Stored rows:

↓

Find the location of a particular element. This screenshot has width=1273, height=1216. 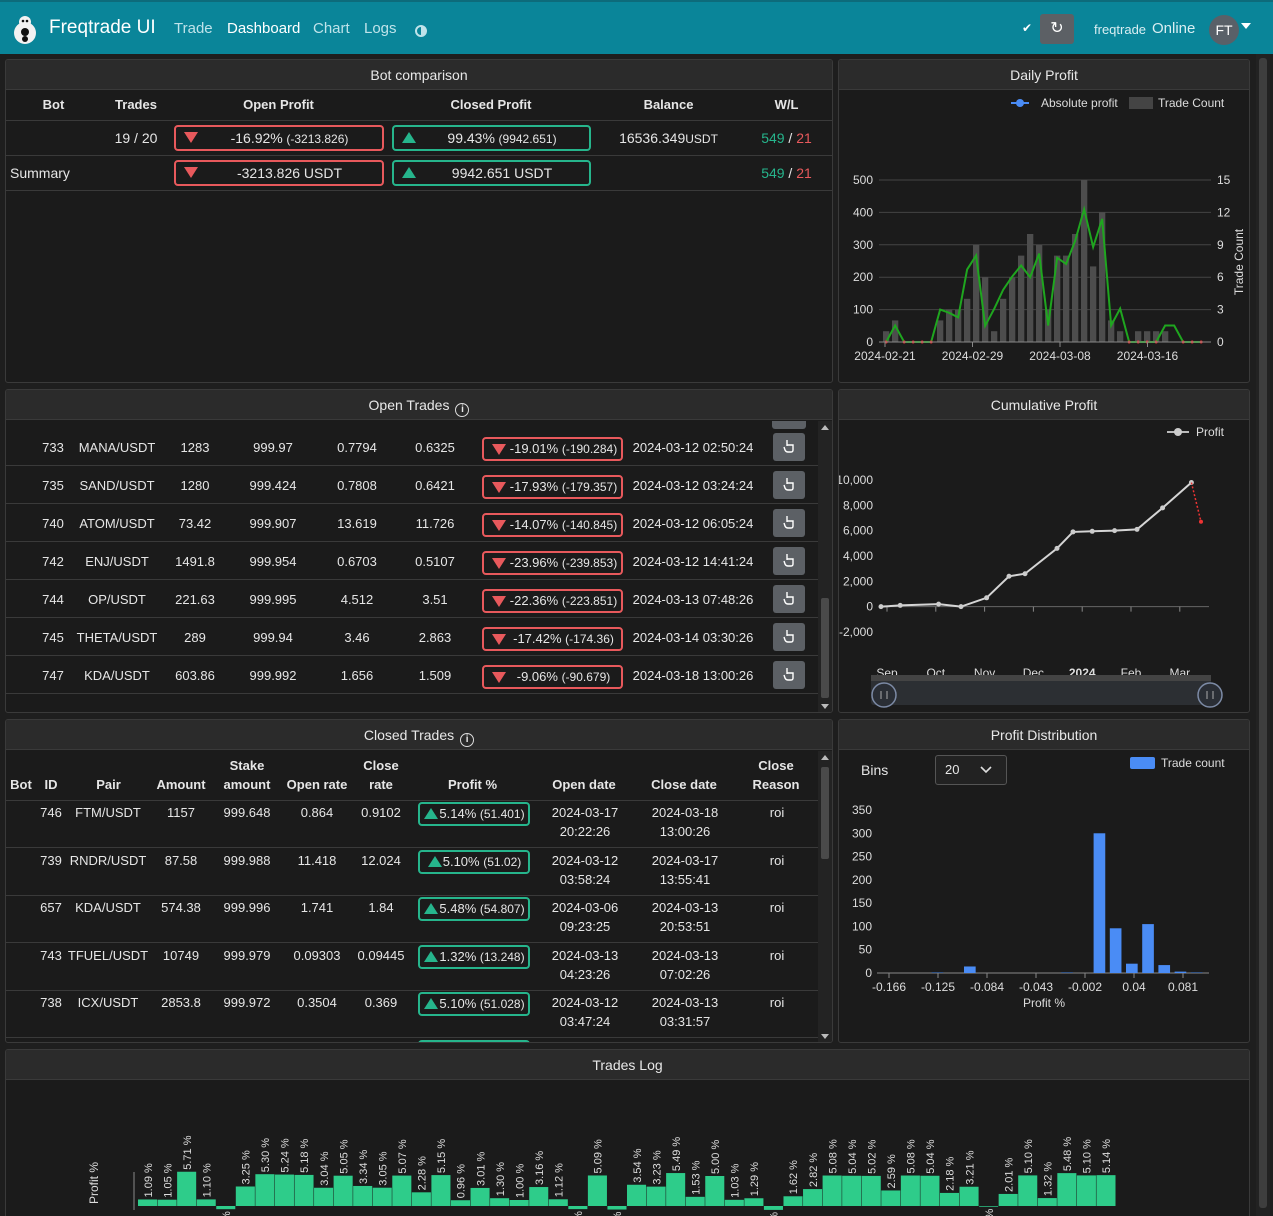

nav-link-chart: Chart is located at coordinates (332, 28).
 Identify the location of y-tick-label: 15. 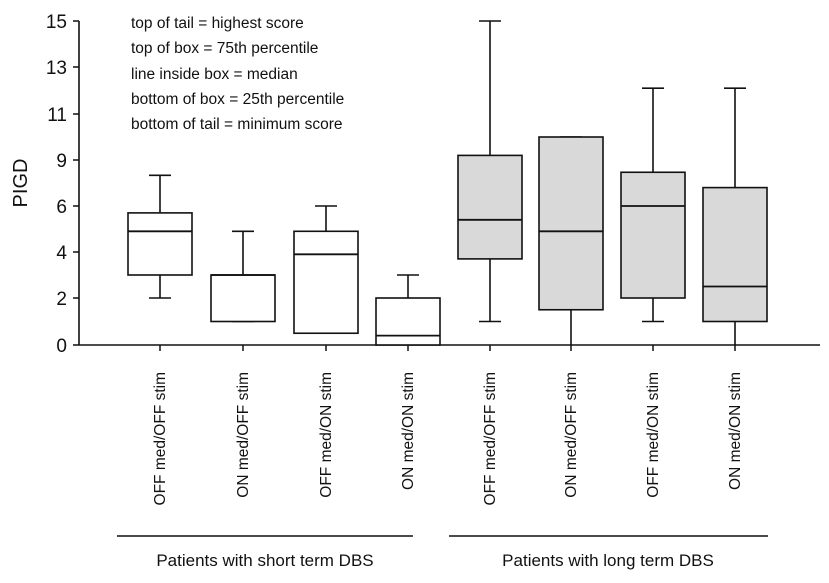
(56, 22).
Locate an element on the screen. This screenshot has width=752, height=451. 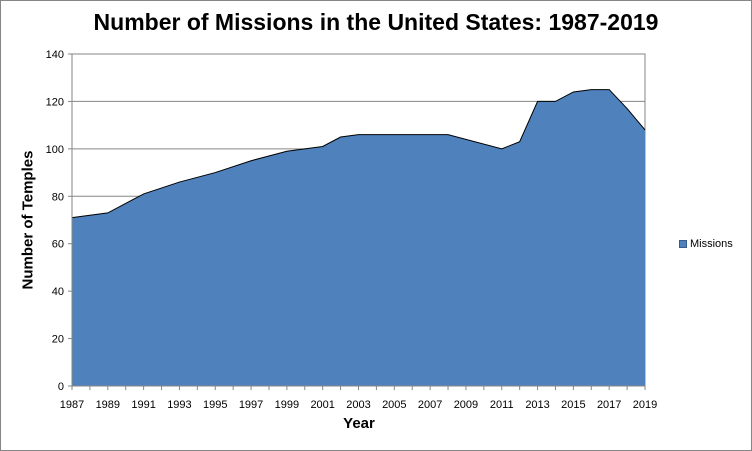
x-tick-label-1999: 1999 is located at coordinates (287, 405).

↑

Prompt:
Duplicate the rows word for word, starting at the line containing "Identify the location of y-tick-label: 15." and continuing through the last row, with both ends included. Leave the pictures out of your copy.

Response:
 Identify the location of y-tick-label: 15. 
(56, 22).
Locate an element on the screen. This screenshot has width=752, height=451. 
x-tick-label-1999: 1999 is located at coordinates (287, 405).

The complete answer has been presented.